Company consultant Arthur Morgan, who was responsible for taking in the Sandy Road waste on land he did not own, was also later paid £135,000 by Wigan-based Blakeleys Waste Management to store baled waste at Nook Lane.

Defence counsel Mark Rhind said the waste company’s owner Stephen Blakeley had been having difficulties with his £10 million-a-year-turnover business and was introduced to Morgan, who arrived off a flight from Monaco with a Louis Vuitton travelling case.

Morgan told him he could take in thousands of tonnes of baled waste, which Blakeley could not process quickly enough at his main Wigan plants, and store them at the “licensed” site in Nook Lane.

Mr Rhind said: “Morgan seemed like the answer to his problems. But when something seems like it is too good to be true, it generally is. He was taken in by a conman.”

Prosecutor Barry Berlin, for the Environment Agency, said an inquiry was launched after repeated complaints from neighbours about terrible smells coming from the sites and a plague of flies. Investigators found baled waste being buried underground, using mechanical diggers, at Nook Lane, the court heard.

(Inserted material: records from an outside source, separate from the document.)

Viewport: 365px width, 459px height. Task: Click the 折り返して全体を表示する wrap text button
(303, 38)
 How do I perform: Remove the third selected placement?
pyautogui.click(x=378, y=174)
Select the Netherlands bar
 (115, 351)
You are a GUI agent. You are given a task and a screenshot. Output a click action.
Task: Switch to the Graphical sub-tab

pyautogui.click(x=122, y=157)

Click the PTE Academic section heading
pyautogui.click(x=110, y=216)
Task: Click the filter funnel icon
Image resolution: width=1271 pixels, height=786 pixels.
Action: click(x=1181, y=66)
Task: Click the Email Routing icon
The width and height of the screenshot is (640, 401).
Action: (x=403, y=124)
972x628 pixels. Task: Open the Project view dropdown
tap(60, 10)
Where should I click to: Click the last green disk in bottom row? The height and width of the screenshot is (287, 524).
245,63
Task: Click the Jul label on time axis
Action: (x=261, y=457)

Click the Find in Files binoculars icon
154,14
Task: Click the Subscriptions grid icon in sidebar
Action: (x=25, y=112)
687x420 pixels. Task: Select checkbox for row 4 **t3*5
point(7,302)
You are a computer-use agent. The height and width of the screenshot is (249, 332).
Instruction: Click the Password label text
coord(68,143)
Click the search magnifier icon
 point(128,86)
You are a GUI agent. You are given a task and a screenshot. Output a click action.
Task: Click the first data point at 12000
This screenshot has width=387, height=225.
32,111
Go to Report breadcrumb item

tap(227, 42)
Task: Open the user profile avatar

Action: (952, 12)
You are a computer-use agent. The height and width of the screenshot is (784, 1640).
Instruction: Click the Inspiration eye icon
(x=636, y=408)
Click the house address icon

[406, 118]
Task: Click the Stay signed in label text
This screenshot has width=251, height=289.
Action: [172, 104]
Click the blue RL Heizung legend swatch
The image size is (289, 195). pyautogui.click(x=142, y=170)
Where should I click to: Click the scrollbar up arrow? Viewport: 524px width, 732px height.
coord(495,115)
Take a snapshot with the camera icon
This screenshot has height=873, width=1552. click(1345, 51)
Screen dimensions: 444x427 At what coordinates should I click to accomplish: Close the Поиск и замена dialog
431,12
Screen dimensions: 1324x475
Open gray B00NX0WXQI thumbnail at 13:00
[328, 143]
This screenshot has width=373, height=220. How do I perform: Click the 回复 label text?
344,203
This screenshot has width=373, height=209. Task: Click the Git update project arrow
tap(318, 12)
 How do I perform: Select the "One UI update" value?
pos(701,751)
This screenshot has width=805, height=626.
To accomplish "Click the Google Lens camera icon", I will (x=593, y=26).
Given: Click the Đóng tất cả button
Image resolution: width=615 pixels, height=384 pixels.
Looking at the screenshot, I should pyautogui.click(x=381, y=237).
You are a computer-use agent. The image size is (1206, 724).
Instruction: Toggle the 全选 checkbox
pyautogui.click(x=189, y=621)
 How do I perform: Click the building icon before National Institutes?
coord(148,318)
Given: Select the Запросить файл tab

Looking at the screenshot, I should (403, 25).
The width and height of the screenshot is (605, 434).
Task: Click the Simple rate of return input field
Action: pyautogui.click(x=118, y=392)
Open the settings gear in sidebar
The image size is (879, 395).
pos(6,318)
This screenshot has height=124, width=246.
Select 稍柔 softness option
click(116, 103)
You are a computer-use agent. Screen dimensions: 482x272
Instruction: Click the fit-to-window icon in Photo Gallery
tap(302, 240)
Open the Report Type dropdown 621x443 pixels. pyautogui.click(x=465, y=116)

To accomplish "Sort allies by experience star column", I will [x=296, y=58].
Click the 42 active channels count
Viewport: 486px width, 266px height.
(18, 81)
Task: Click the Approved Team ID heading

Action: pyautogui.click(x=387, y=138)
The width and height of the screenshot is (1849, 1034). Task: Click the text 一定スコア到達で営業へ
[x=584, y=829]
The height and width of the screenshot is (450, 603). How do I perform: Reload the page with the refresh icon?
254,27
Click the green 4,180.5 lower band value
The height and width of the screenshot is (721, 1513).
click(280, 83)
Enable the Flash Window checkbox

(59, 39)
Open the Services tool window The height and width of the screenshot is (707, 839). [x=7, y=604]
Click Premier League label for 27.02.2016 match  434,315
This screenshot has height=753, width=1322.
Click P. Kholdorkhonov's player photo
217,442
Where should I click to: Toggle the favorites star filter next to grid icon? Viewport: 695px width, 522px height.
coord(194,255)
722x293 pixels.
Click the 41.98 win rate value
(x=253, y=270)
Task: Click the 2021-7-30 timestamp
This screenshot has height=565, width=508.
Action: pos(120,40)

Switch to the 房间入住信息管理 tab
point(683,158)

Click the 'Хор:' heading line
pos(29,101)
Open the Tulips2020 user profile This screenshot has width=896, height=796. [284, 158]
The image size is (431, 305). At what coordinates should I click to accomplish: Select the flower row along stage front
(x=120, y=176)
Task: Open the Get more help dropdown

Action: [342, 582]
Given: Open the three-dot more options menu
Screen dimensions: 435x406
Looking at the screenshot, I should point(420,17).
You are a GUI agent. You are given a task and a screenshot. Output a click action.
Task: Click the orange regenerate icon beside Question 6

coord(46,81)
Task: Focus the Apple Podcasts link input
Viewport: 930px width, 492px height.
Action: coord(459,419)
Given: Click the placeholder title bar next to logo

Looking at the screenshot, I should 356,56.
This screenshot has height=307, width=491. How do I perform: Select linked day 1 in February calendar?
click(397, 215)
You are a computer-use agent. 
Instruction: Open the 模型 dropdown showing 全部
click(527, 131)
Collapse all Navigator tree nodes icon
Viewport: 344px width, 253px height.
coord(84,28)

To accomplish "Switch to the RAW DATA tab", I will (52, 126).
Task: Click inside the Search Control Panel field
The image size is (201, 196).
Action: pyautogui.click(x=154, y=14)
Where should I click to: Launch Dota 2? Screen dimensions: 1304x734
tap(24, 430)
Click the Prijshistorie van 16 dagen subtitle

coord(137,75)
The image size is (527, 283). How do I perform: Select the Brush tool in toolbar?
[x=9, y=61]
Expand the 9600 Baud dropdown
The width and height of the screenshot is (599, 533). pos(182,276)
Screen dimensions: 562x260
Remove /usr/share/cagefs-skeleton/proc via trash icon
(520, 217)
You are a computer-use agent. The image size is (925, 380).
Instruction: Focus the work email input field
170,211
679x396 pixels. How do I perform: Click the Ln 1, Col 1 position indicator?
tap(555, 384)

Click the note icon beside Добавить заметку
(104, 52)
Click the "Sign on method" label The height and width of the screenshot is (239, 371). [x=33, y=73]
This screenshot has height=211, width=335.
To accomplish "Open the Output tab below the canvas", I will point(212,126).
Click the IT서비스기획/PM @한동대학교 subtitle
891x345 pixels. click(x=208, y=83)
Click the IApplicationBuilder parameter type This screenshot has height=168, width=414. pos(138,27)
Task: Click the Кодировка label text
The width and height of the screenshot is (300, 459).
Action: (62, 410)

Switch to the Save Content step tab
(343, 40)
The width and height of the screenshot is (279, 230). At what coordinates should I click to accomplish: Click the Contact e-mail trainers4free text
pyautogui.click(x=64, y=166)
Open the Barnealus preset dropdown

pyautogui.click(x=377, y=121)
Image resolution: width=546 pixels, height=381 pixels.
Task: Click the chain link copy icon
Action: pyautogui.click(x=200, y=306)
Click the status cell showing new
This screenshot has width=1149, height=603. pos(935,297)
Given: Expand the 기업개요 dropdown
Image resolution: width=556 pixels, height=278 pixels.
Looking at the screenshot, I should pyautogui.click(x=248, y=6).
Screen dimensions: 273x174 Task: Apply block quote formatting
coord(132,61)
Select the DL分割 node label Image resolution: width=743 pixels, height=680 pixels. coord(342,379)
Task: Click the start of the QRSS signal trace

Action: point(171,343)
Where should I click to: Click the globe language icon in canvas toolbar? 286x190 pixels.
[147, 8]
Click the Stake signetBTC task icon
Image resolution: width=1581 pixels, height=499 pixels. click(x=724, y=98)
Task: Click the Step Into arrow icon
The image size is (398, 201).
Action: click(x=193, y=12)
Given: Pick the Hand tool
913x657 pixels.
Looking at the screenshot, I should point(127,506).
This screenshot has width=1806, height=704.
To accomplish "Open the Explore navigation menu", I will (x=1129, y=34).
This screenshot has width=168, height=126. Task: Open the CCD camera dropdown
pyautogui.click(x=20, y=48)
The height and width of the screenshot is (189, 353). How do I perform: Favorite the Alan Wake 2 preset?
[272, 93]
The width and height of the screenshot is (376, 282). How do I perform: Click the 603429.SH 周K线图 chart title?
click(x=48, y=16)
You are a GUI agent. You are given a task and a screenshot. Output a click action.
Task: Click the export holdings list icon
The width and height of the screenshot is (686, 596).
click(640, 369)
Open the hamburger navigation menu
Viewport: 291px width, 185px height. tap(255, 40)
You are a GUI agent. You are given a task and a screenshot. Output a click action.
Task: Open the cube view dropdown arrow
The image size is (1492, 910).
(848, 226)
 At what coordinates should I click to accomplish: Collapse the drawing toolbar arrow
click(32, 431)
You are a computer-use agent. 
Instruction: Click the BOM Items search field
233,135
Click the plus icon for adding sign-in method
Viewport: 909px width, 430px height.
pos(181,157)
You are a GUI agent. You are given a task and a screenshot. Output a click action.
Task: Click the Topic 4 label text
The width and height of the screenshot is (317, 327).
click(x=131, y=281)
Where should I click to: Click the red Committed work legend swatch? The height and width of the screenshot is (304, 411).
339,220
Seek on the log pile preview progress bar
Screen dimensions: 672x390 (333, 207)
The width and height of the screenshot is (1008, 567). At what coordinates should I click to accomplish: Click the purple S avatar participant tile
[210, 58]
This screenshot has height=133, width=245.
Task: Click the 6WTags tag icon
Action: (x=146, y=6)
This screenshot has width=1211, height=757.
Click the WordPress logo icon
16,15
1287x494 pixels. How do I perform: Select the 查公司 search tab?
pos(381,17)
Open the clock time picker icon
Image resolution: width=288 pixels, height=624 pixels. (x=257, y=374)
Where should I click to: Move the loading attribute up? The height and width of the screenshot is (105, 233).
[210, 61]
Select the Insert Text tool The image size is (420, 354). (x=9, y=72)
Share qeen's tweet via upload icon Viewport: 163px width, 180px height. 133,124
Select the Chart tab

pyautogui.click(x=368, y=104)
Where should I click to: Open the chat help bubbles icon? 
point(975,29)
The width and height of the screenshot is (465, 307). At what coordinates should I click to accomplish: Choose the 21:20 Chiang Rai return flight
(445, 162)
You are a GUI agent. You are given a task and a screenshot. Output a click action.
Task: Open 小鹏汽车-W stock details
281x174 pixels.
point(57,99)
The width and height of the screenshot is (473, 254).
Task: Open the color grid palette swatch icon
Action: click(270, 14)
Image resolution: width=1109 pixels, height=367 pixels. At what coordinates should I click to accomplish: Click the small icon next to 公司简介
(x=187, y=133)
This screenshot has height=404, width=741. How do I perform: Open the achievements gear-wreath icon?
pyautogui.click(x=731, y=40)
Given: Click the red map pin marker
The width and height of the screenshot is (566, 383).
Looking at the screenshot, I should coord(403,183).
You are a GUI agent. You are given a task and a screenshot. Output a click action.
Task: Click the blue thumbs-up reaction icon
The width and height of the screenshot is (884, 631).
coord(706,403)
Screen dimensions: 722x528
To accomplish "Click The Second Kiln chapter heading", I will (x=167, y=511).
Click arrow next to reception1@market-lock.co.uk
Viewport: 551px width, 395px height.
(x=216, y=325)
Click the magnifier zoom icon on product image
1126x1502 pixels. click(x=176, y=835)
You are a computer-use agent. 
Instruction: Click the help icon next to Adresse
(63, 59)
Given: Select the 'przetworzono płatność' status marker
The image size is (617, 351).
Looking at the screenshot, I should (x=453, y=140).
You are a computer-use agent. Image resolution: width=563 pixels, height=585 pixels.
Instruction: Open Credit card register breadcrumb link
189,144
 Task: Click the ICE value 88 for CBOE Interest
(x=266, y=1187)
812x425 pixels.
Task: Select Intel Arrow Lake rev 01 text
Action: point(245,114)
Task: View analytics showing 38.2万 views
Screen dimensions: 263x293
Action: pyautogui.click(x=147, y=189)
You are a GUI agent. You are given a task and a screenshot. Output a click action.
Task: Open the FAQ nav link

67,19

Blakeley, of Henfield Road, Higher Ince, Wigan, admitted waste-management offences and was fined £7,500. His ex-firm Blakeleys Waste Management was fined £15,000 with £15,000 costs for related charges. Morgan, formerly of The Foxwood, Chorley, but now of Station Road, Thurston, Wirral, admitted waste-control offences, and was bailed until December 18 for sentence.